= TASK TO CARRY OUT =
Match the string "agent" against each line below, and copy every line that matches.

[Stored data entries]
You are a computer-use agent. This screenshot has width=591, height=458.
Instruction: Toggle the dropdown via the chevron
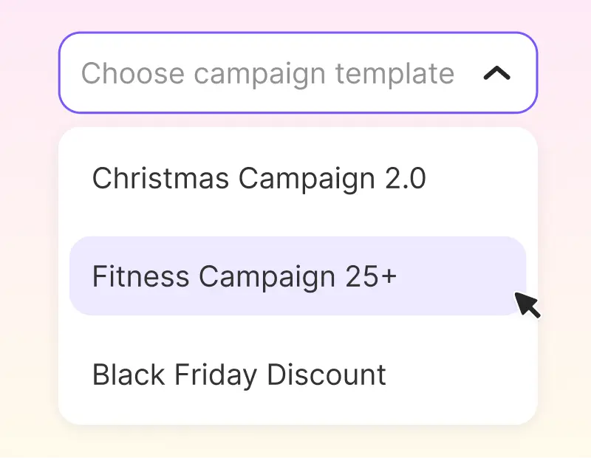pyautogui.click(x=496, y=73)
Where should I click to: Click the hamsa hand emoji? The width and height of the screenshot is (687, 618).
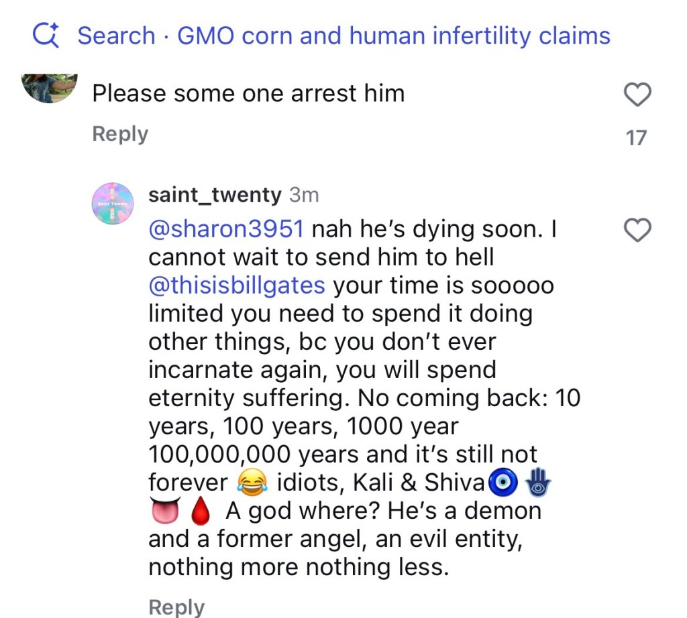538,483
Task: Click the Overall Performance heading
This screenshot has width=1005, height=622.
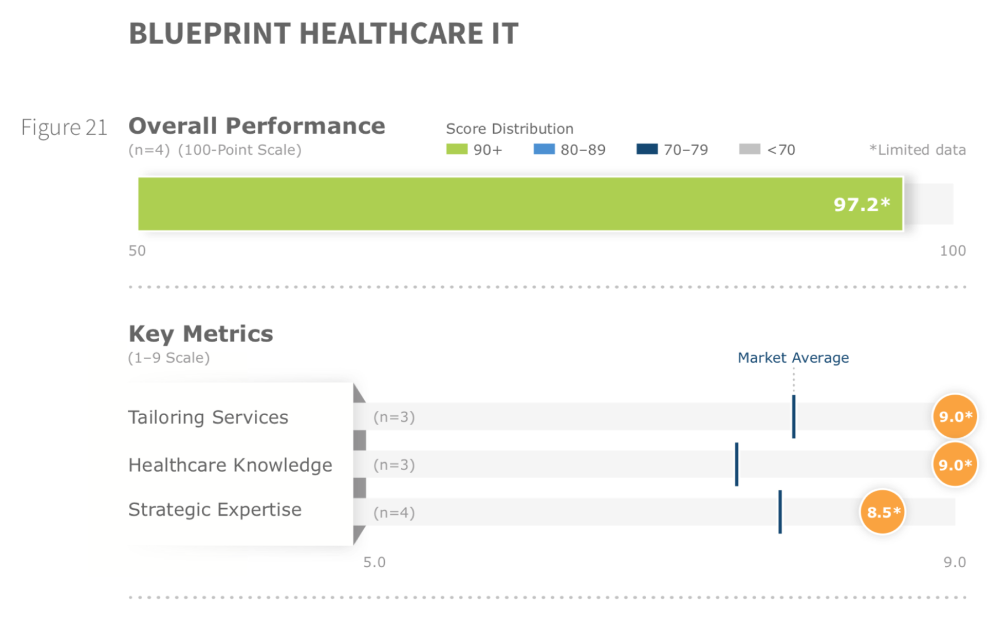Action: click(x=257, y=126)
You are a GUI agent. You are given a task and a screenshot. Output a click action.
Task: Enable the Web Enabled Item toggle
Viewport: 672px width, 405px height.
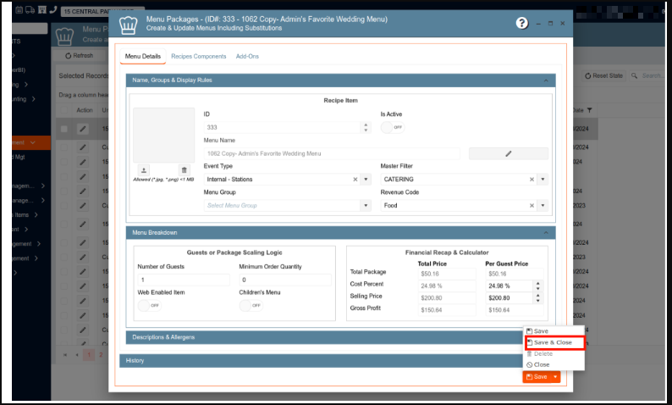tap(149, 305)
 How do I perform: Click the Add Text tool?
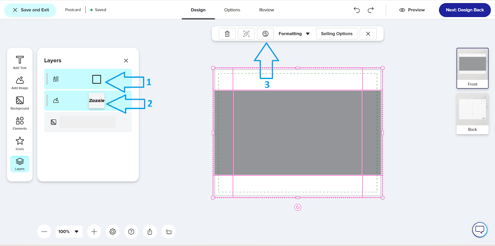pos(20,62)
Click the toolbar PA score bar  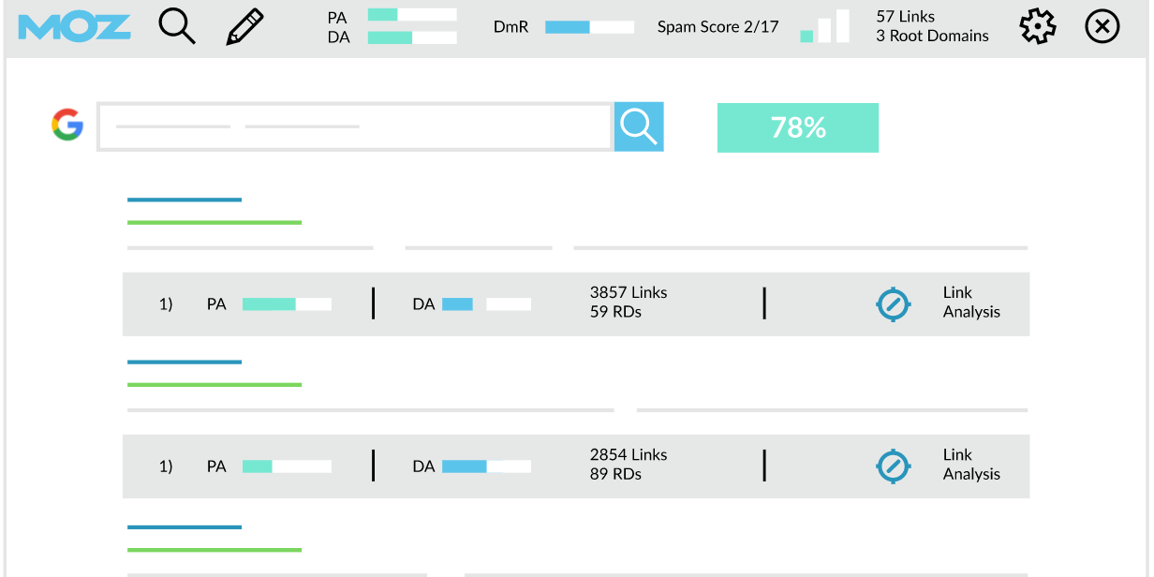tap(412, 15)
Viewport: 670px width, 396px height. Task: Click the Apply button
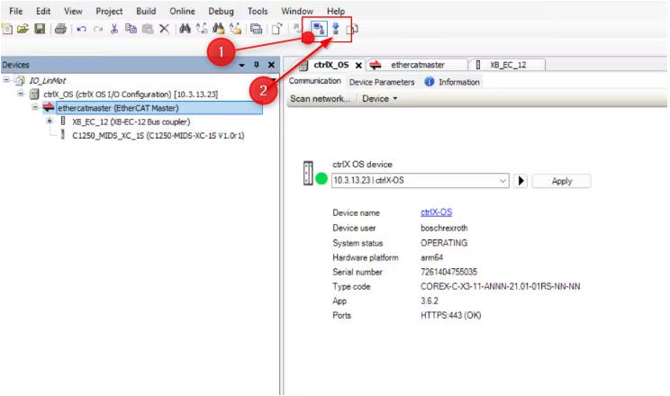click(x=561, y=181)
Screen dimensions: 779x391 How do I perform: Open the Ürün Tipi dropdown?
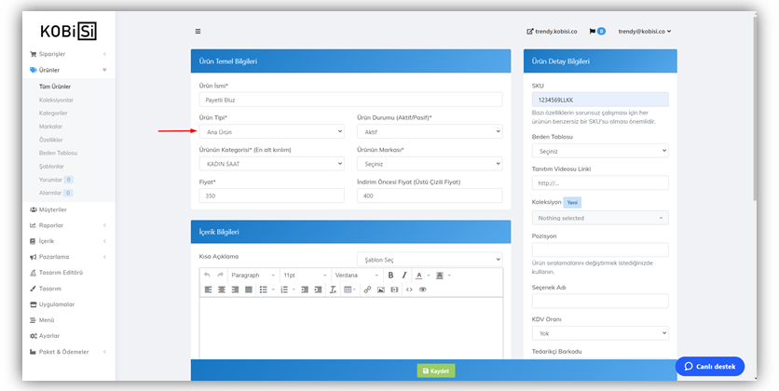(271, 132)

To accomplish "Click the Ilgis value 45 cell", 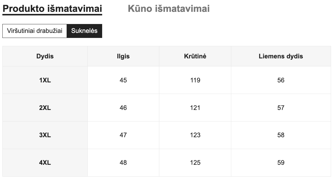I will click(x=123, y=80).
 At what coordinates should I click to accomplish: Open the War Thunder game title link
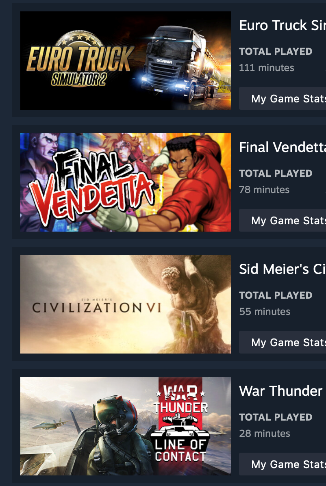coord(281,391)
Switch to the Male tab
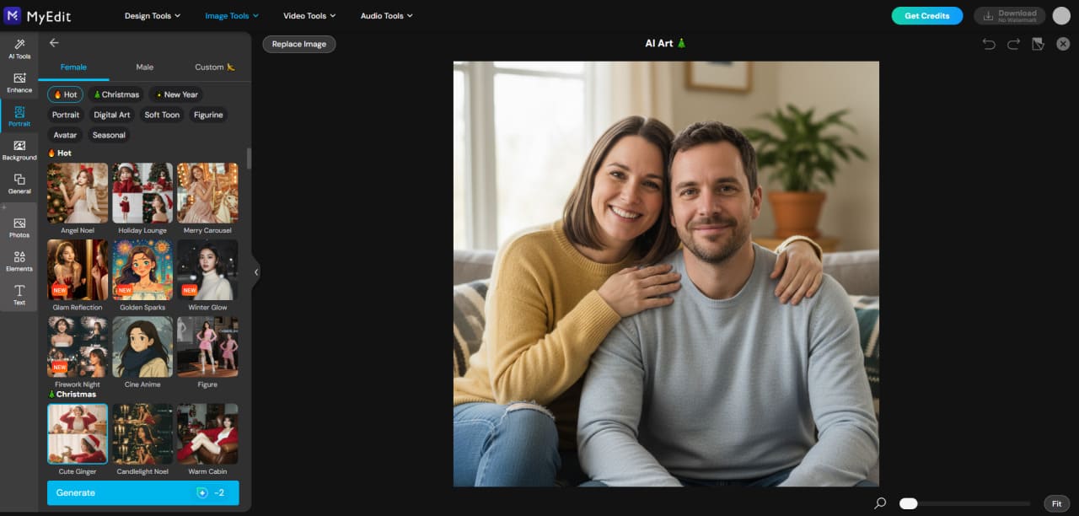Viewport: 1079px width, 516px height. tap(144, 67)
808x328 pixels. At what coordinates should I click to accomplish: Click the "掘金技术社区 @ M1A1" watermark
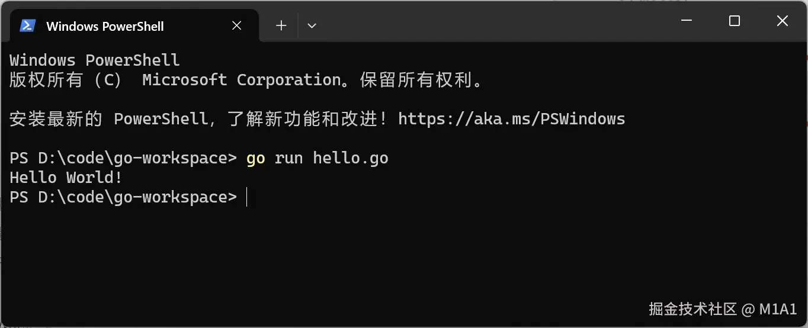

= REPLY =
You are a computer-use agent. This screenshot has width=591, height=458.
You are a GUI agent. You are given a task and a screenshot. Output a click action.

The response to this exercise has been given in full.